Retardation in human evolution may account for the hypertrophy of
the brain, erect posture, frontal copulation, and a host of other
treats frequently adduced as quintessentially "us." These ideas are
presented in detail and scholarly length. There is a rich
historical development as well as the appeal to contemporary
geneticists and molecular biologists who have traced the
chromosomal similarities between apes and humans or who have
studied regulatory genes and the timing of gene expression. The
more sophisticated yearn for a skeleton key (for which Gould's
popular writings, above, may help enormously). Nevertheless the
ideas are beautifully worked out and elegantly expressed. It will
be exciting to see whether once again biologists rush to the
battlements. (Kirkus Reviews)
Ontogeny recapitulates phylogeny was Haeckel's answer--the wrong
one--to the most vexing question of nineteenth-century biology:
what is the relationship between individual development (ontogeny)
and the evolution of species and lineages (phylogeny)? In this, the
first major book on the subject in fifty years, Stephen Gould
documents the history of the idea of recapitulation from its first
appearance among the pre-Socratics to its fall in the early
twentieth century. Mr.
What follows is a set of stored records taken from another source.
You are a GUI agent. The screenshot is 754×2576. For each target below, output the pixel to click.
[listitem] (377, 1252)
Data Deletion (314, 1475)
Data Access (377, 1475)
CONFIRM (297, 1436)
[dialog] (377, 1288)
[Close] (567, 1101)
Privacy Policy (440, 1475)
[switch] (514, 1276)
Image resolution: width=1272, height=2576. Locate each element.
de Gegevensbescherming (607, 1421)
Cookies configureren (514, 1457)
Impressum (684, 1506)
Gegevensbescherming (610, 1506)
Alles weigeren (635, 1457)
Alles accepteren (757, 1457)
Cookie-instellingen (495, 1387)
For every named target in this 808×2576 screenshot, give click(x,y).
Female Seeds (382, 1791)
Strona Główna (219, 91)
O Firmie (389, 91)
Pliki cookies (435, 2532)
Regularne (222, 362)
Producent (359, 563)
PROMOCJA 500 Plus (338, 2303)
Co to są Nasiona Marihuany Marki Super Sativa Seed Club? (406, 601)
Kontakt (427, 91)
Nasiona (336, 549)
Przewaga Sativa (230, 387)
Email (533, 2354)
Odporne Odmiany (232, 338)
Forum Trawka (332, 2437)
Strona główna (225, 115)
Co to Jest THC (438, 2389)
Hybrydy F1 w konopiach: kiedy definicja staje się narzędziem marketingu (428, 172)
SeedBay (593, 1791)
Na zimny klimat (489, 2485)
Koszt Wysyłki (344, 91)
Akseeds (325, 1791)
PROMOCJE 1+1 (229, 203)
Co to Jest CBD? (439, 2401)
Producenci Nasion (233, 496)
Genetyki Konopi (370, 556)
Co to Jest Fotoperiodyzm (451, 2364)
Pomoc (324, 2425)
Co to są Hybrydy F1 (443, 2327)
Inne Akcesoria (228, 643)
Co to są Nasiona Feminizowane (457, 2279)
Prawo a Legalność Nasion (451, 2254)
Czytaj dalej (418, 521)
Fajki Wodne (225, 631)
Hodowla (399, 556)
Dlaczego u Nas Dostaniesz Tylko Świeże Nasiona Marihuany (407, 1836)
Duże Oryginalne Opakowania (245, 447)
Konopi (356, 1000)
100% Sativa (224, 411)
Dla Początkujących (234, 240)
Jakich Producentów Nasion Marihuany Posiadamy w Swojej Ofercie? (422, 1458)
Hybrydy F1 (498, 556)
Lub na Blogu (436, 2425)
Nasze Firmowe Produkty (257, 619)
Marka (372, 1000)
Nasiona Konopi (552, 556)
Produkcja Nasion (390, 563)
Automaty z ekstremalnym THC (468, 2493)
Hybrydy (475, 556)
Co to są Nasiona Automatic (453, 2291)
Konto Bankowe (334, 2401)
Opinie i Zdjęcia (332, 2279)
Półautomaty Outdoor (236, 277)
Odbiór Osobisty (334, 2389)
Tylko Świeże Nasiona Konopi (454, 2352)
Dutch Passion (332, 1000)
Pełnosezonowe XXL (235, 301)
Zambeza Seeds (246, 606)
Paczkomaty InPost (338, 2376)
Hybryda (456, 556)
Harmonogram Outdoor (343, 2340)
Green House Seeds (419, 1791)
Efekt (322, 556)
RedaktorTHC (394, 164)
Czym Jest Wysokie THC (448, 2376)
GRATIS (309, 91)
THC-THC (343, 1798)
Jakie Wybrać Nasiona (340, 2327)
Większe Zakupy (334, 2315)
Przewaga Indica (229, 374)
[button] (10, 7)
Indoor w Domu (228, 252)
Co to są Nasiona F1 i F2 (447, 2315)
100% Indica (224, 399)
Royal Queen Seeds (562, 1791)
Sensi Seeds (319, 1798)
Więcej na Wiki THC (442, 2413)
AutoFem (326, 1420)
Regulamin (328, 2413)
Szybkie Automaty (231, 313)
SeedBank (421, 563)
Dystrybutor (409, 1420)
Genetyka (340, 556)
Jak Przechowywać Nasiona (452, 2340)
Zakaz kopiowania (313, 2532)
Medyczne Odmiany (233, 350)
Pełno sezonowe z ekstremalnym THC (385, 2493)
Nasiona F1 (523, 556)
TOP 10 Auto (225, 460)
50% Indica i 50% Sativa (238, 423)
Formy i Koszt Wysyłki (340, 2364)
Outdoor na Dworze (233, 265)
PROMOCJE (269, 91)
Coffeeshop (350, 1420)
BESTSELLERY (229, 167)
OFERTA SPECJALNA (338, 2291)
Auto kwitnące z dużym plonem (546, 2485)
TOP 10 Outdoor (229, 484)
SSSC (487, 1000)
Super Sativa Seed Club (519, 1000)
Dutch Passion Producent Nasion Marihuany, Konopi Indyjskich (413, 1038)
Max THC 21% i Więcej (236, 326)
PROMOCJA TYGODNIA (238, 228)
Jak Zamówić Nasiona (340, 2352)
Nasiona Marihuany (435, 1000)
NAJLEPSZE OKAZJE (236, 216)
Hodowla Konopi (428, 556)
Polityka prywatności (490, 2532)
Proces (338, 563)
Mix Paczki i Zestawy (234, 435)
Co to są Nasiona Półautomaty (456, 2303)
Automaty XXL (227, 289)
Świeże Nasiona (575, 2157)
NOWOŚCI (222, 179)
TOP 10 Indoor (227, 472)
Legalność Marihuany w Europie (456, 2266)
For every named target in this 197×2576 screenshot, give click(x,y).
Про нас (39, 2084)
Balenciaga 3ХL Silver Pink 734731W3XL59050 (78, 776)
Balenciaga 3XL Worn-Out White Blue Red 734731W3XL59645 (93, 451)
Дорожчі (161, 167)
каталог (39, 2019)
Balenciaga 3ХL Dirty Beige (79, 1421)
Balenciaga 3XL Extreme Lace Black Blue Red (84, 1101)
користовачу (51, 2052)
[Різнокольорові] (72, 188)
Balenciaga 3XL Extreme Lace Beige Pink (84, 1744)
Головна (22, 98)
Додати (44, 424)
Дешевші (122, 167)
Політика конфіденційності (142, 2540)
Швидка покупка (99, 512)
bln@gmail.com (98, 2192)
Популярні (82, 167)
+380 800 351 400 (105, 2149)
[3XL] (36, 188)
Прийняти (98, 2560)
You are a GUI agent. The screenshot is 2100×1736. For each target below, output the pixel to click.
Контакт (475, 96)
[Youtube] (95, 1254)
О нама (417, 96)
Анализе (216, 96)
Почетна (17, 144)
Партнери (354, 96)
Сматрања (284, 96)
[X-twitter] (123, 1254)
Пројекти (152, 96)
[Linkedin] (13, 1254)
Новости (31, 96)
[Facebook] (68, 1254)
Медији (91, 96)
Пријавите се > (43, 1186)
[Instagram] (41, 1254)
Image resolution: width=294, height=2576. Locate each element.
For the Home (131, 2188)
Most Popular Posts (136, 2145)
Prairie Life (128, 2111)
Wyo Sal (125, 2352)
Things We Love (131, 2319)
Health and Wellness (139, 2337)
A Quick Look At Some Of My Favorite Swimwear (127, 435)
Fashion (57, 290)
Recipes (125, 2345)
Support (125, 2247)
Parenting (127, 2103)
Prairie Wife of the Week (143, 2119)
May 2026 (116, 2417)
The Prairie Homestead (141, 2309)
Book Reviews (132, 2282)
Gould explores recapitulation as an idea
that intrigued politicians and theologians as well as scientists.
He shows that Haeckel's hypothesis--that human fetuses with gill
slits are, literally, tiny fish, exact replicas of their
water-breathing ancestors--had an influence that extended beyond
biology into education, criminology, psychoanalysis (Freud and Jung
were devout recapitulationists), and racism. The theory of
recapitulation, Gould argues, finally collapsed not from the weight
of contrary data, but because the rise of Mendelian genetics
rendered it untenable. Turning to modern concepts, Gould
demonstrates that, even though the whole subject of parallels
between ontogeny and phylogeny fell into disrepute, it is still one
of the great themes of evolutionary biology. Heterochrony--changes
in developmental timing, producing parallels between ontogeny and
phylogeny--is shown to be crucial to an understanding of gene
regulation, the key to any rapprochement between molecular and
evolutionary biology. Gould argues that the primary evolutionary
value of heterochrony may lie in immediate ecological advantages
for slow or rapid maturation, rather than in long-term changes of
form, as all previous theories proclaimed. Neoteny--the opposite of
recapitulation--is shown to be the most important determinant of
human evolution. We have evolved by retaining the juvenile
characters of our ancestors and have achieved both behavioral
flexibility and our characteristic morphology thereby (large brains
by prolonged retention of rapid fetal growth rates, for example).
Gould concludes that there may be nothing new under the sun, but
permutation of the old within complex systems can do wonders. As
biologists, we deal directly with the kind of material complexity
that confers an unbounded potential upon simple, continuous changes
in underlying processes. This is the chief joy of our science.